| PROBLEM DESCRIPTION |
Quote word for word the entries below, starting at the line that contains "Where should I" and ending with the last of the entries. Leave the pictures out of your answer.

| PROVIDED RECORDS |

--------------------------------

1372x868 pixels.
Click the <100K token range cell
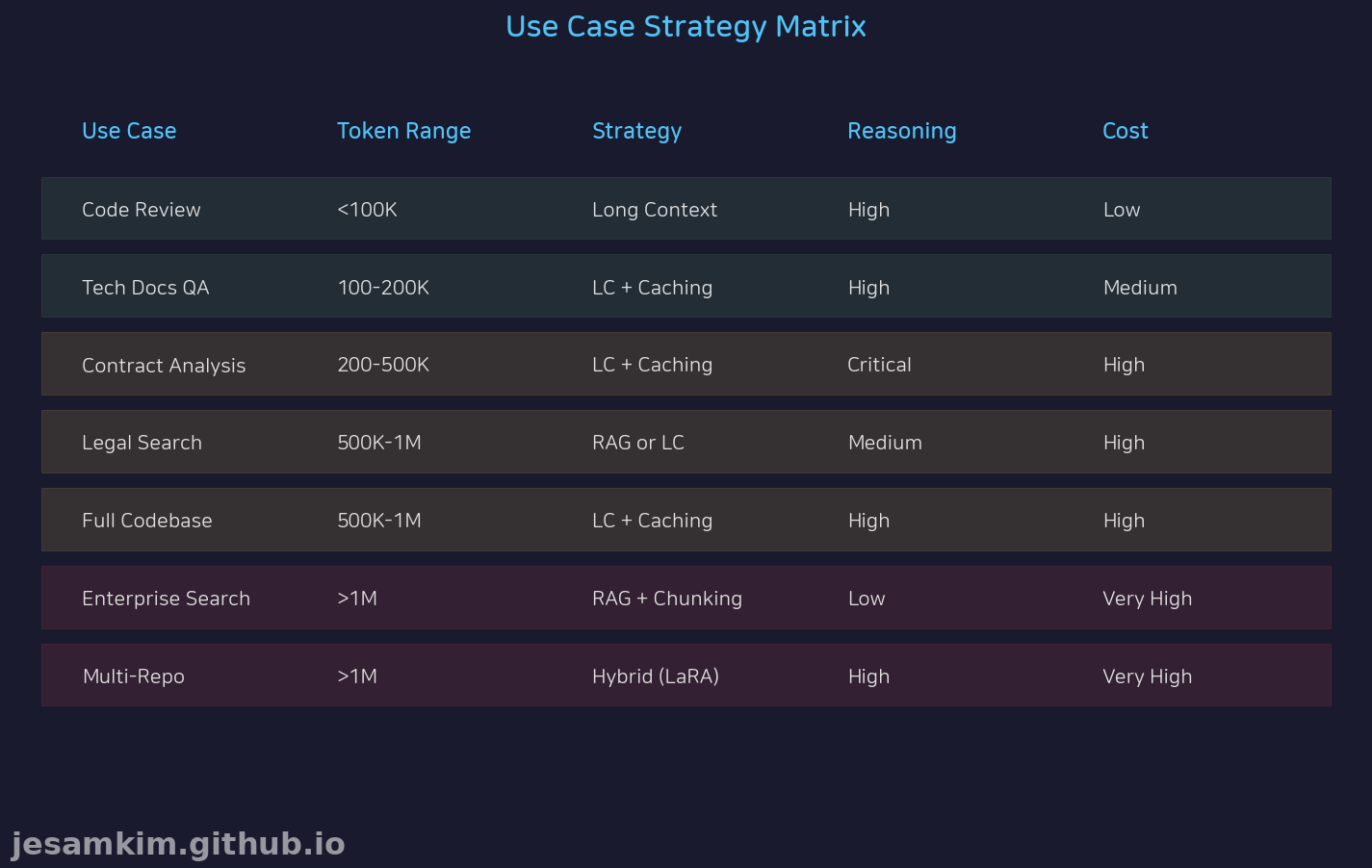367,210

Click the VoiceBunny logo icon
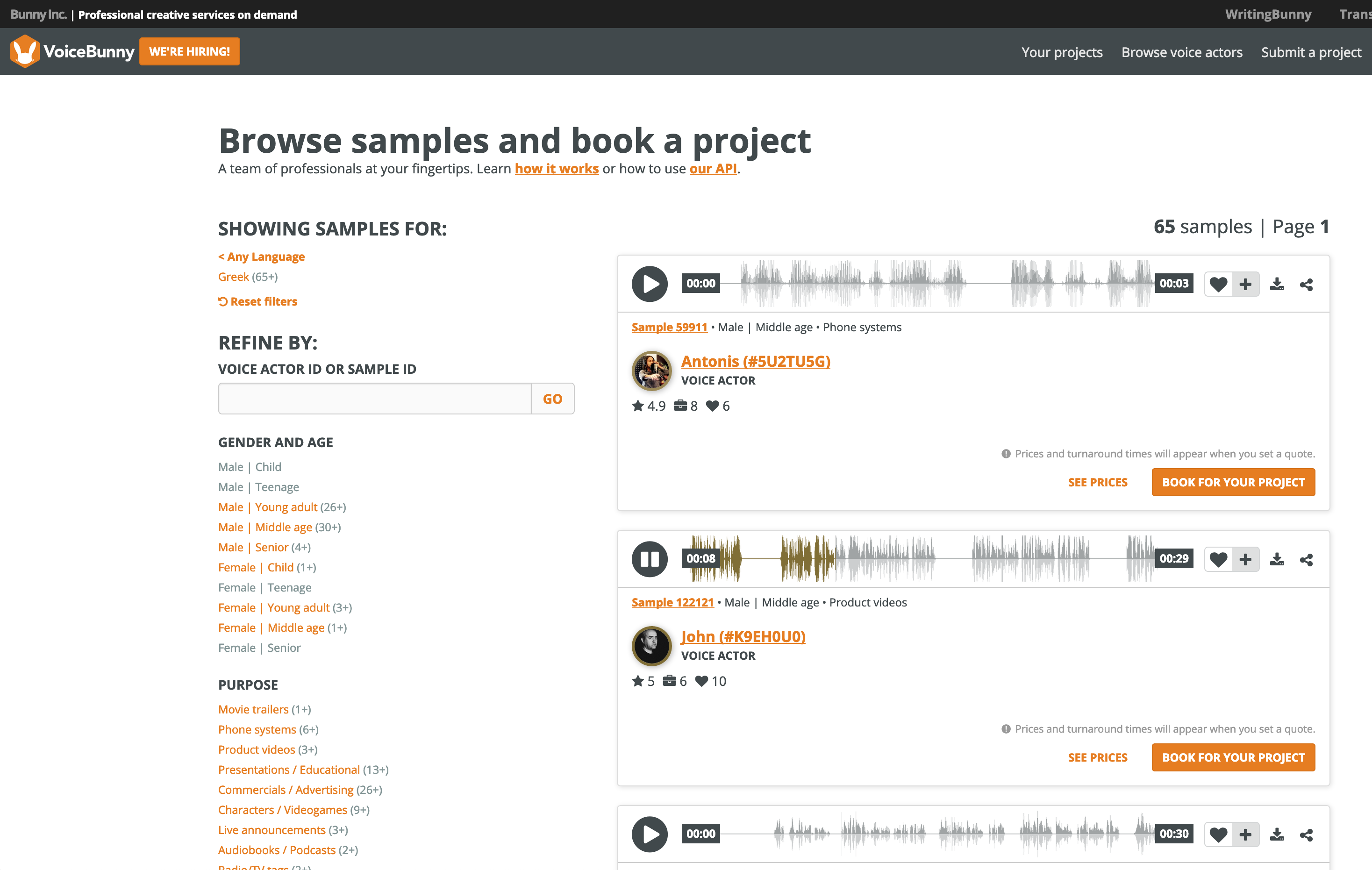tap(25, 51)
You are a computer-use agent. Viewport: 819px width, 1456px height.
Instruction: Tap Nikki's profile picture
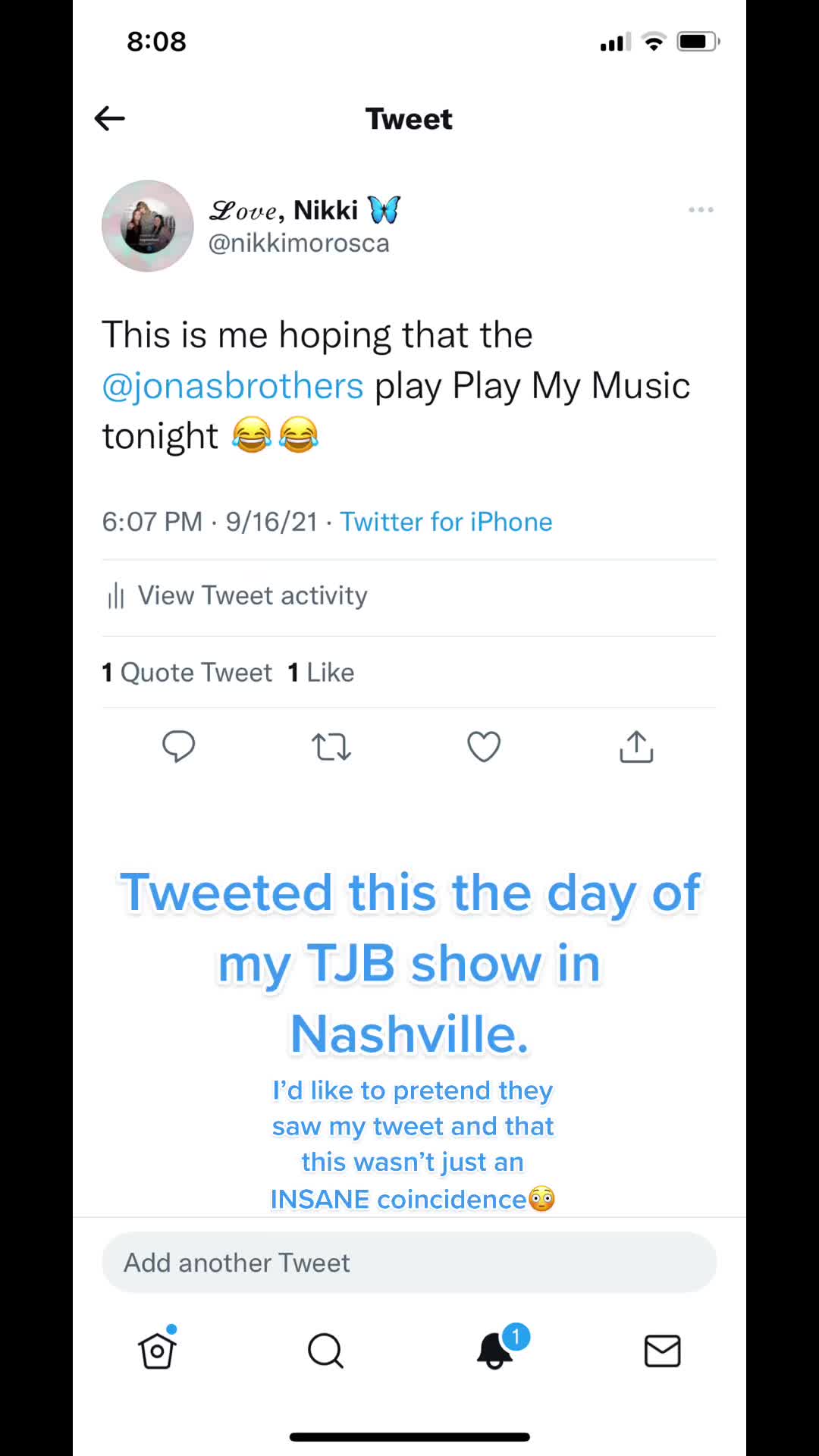(x=148, y=226)
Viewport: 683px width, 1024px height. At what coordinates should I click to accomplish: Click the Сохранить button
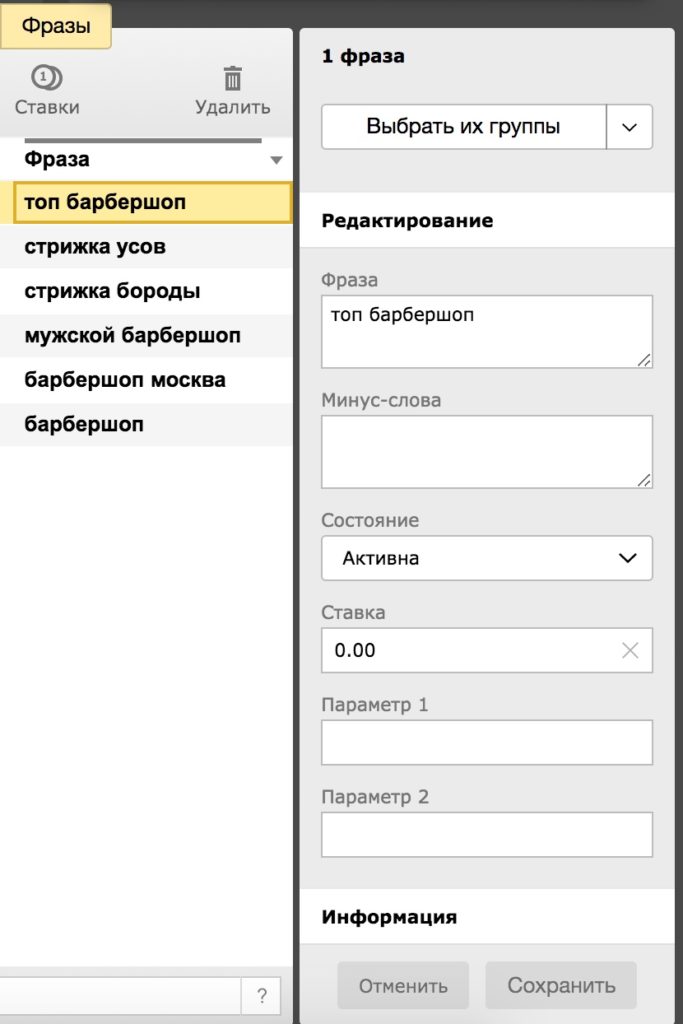tap(561, 985)
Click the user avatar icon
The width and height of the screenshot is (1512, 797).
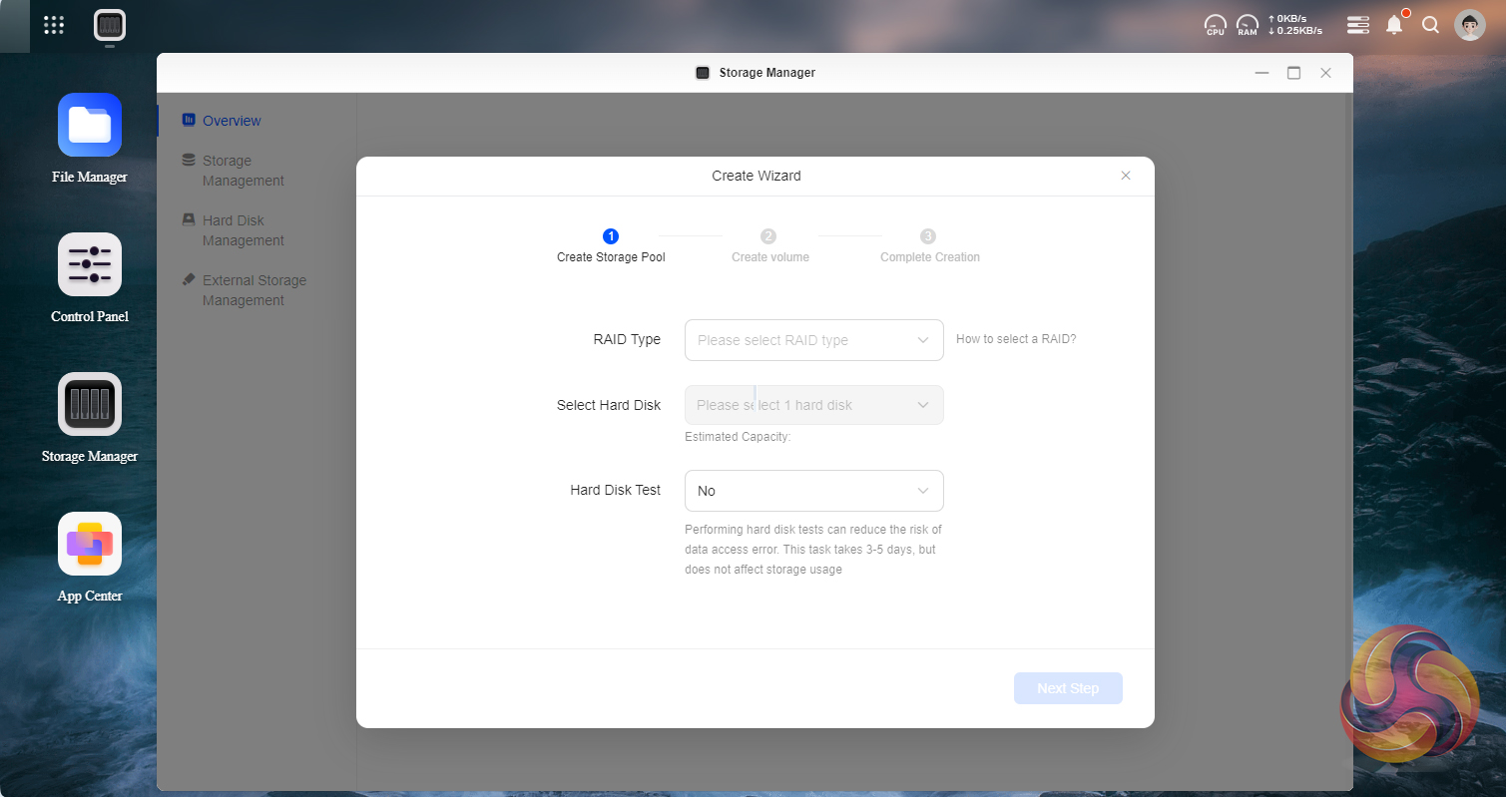(x=1469, y=25)
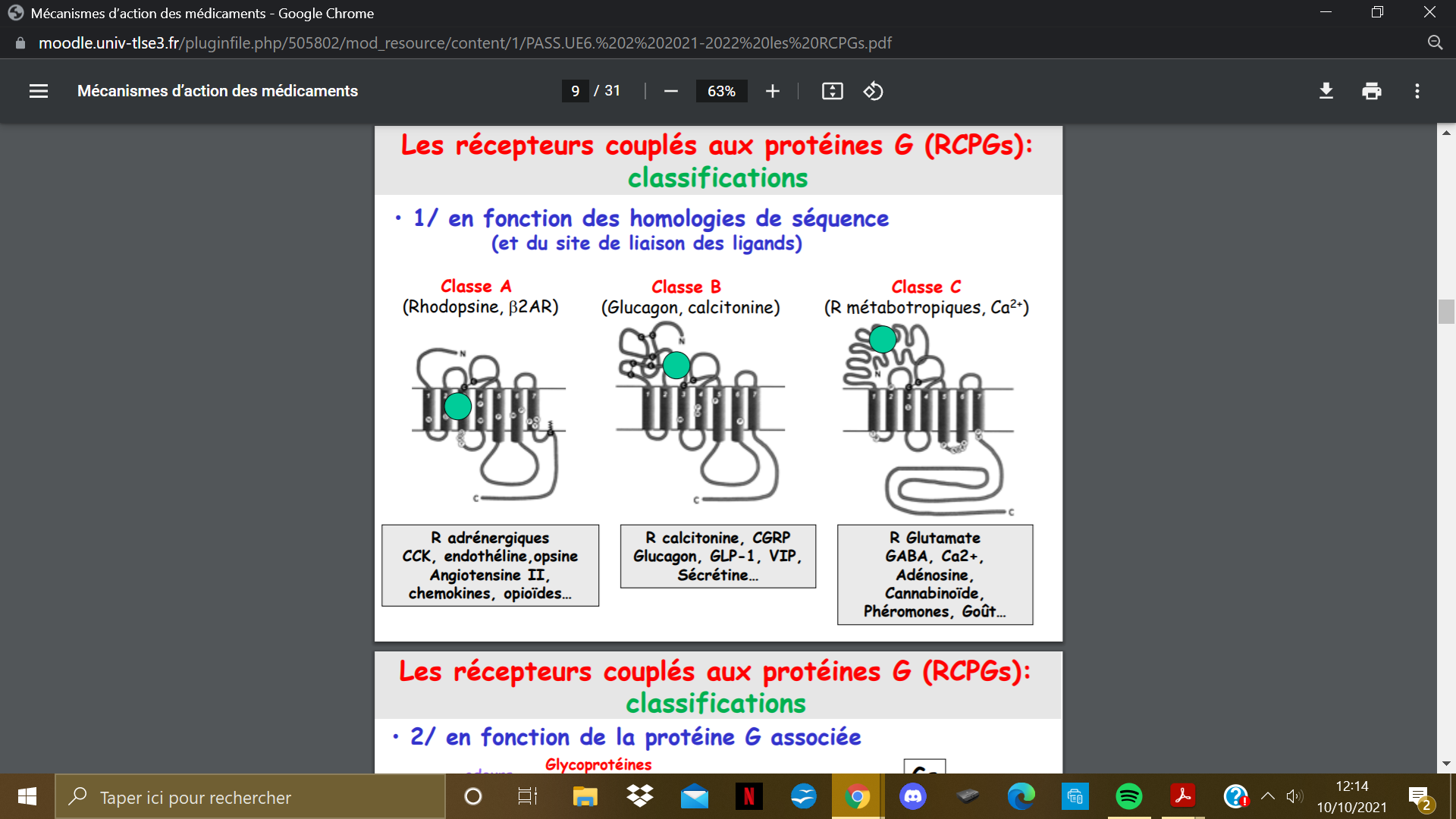
Task: Click the 63% zoom level field
Action: 721,91
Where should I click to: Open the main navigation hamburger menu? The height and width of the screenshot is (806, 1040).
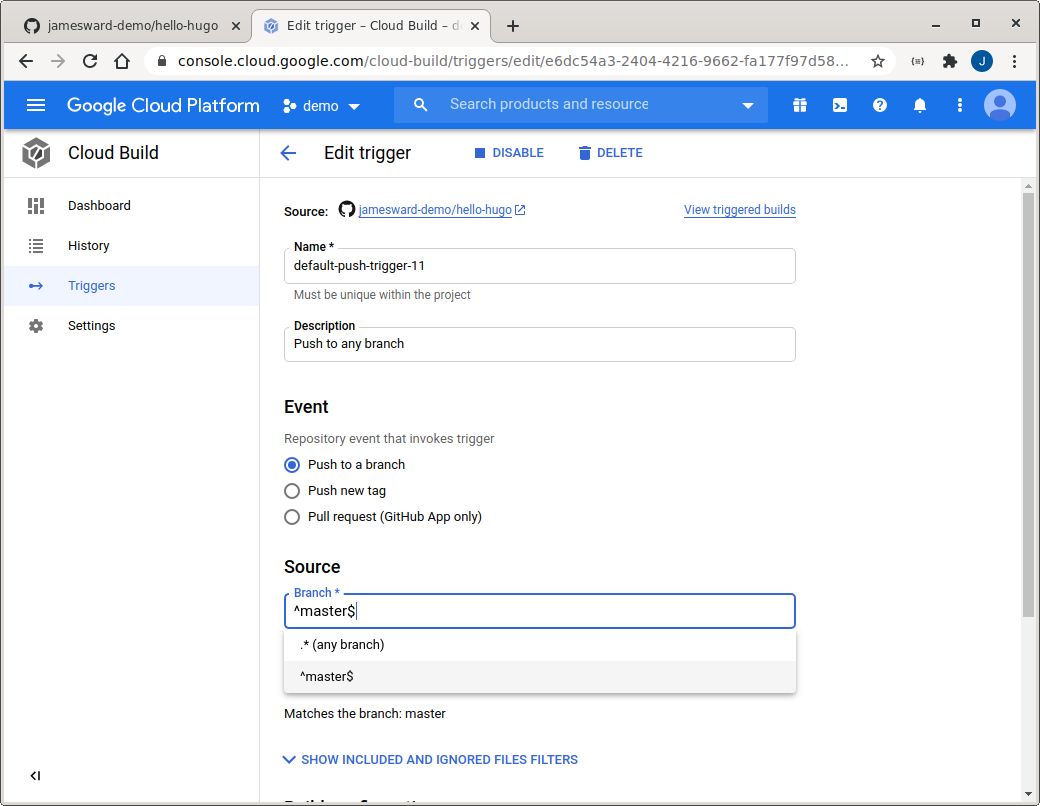coord(36,105)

--------------------------------

| WRITTEN SOLUTION |
Where should I click to: Open the main navigation hamburger menu? The height and width of the screenshot is (806, 1040).
coord(36,105)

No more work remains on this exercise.